▸ Written exercise A
List the names of all parameters that the PredictCelltype documentation gives for BuildCellTypeModel.
▸ Written exercise B
In the PredictCelltype documentation, swap "CellineFunction" for "BaseFunction" and reproduce the passage between "Class Information" and "from reference datasets.", inclusive.

▸ Text extract
────

The PredictCelltype function performs automated cell type prediction using scPred-based models. It can work with pre-built reference models or custom-trained models for species-specific cell type classification.

Class Information

Module: celline.functions.predict_celltype
Class: PredictCelltype
Base Class: CellineFunction

`BuildCellTypeModel`

Builds custom cell type prediction models from reference datasets.

Module: celline.functions.predict_celltype
Class: BuildCellTypeModel
Base Class: CellineFunction

`CellTypeModel`

Data structure for cell type model configuration.

      @dataclass
class CellTypeModel:
    species: str
    suffix: Optional[str]

Parameters

PredictCelltype Parameters

Parameter	Type	Required	Description
`model`	`CellTypeModel`	Yes	Cell type model configuration
`re_predict`	`bool`	No	Re-predict previously processed samples (default: False)

BuildCellTypeModel Parameters

Parameter	Type	Required	Description
`species`	`str`	Yes	Species name (e.g., "Homo sapiens")
`suffix`	`str`	Yes	Model identifier suffix
`nthread`	`int`	Yes	Number of threads for model building
`h5matrix_path`	`str`	Yes	Path to reference HDF5 matrix
`celltype_path`	`str`	Yes	Path to cell type annotation TSV

Usage Examples

Python API

Basic Cell Type Prediction

      from celline import Project
from celline.functions.predict_celltype import PredictCelltype, CellTypeModel

# Create project
project = Project("./my-project")

# Define model
model = CellTypeModel(species="Homo sapiens", suffix="brain")

# Create prediction function
predict_function = PredictCelltype(model)

# Execute function
result = project.call(predict_function)

Re-prediction of Existing Samples

      from celline import Project
from celline.functions.predict_celltype import PredictCelltype, CellTypeModel

# Create project
project = Project("./my-project")

# Define model
model = CellTypeModel(species="Mus musculus", suffix="cortex")

# Re-predict with updated model
predict_function = PredictCelltype(model, re_predict=True)

────

▸ Recorded information

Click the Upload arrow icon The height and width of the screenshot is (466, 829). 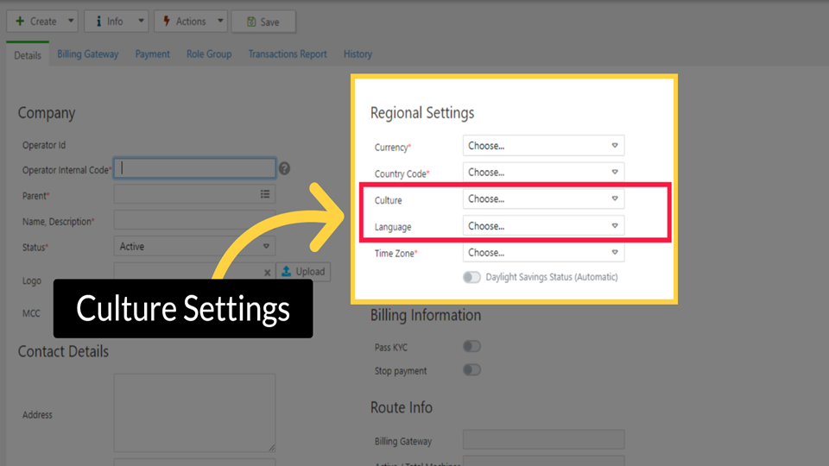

────

▸ Correct answer A
species, suffix, nthread, h5matrix_path, celltype_path

▸ Correct answer B
Class Information

Module: celline.functions.predict_celltype
Class: PredictCelltype
Base Class: BaseFunction

`BuildCellTypeModel`

Builds custom cell type prediction models from reference datasets.